Дальше был филфак. Тоже ничего особенно замечательного (за исключением двух-трех преподавателей, которых я выбрал сам и в спецсеминарах которых занимался, – Т. П. Ломтев, М. В. Панов, Анатолий Алексеевич Федоров). Казалось, дальше так все и пойдет. Филология, история литературы, конечно, зарубежной, а не отечественной, это подразумевалось, потому что отечественная вся уделана идеологией и российскими преподавателями. Что-нибудь подальше от окружающего. Ну, наверное, что-то такое мерещилось, что я потом увидел у Аверинцева, Гаспарова, – совершенно свой выстроенный мир, в котором ты царь и бог.

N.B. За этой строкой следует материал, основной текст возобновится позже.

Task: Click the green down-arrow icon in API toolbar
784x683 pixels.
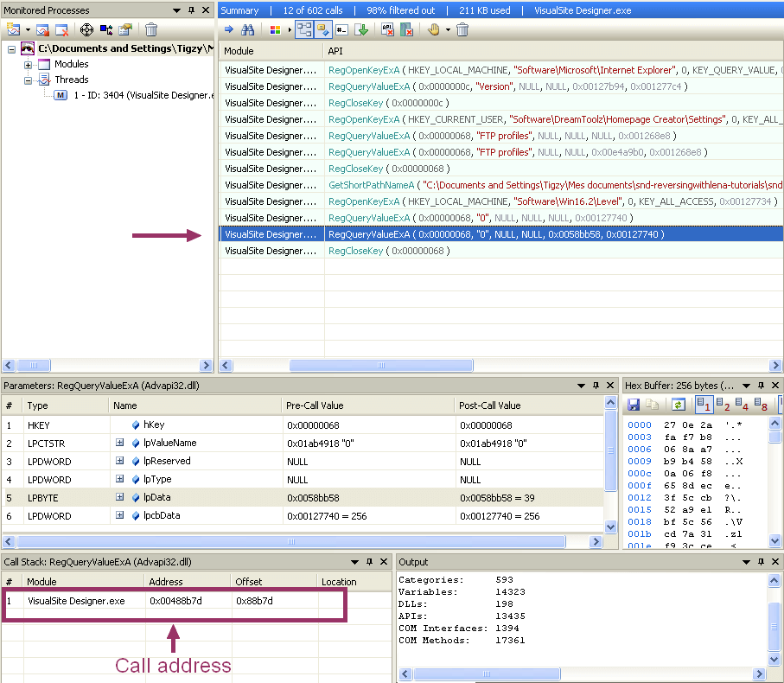Action: (x=361, y=29)
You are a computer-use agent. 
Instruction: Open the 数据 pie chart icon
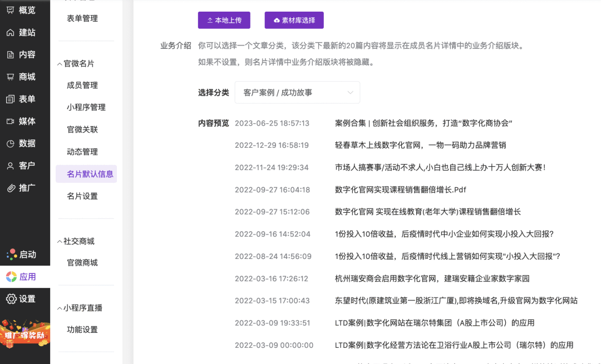click(x=11, y=143)
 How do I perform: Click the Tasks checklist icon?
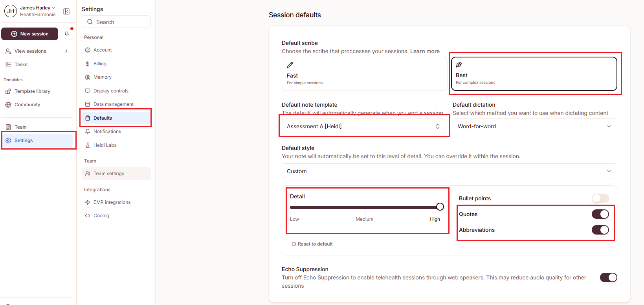(8, 65)
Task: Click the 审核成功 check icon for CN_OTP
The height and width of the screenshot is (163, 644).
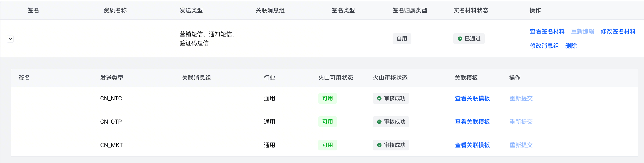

Но тут поджидало следующее возмущение (тоже пробой, но в другую сторону). Примерно в начале 1964 года я познакомился с кругом молодых поэтов, которые через несколько месяцев создали то, что получило название СМОГ – Самое Молодое Общество Гениев. Разные были расшифровки этого СМОГа, главное, что хорошо звучало: СМОГ, смогисты. Я не был среди отцов-основателей и даже среди самых активных участников, но все же в нескольких выступлениях участвовал, какие-то из моих стихов перешли в самиздат, потом были перепечатаны в «Гранях». В общем, тут наметилась какая-то другая линия возможной жизни. Леня Губанов, Володя Алейников, Саша Васютков, Володя Батшев – он мне ближе других. С Юрием Кублановским я почти не был знаком, с Аркадием Пахомовым познакомился позже, уже в МГУ. Но самым близким моим другом на многие годы, вплоть до 1985-го, когда он ушел из жизни, стал Сергей Морозов, очень одаренный, замечательный поэт, до читателя ни тогда, ни теперь так и не дошедший. Мы познакомились через Батшева в литературной студии «Зеленый огонек», которую вел тогда по московским клубам Эдмунд Иодковский.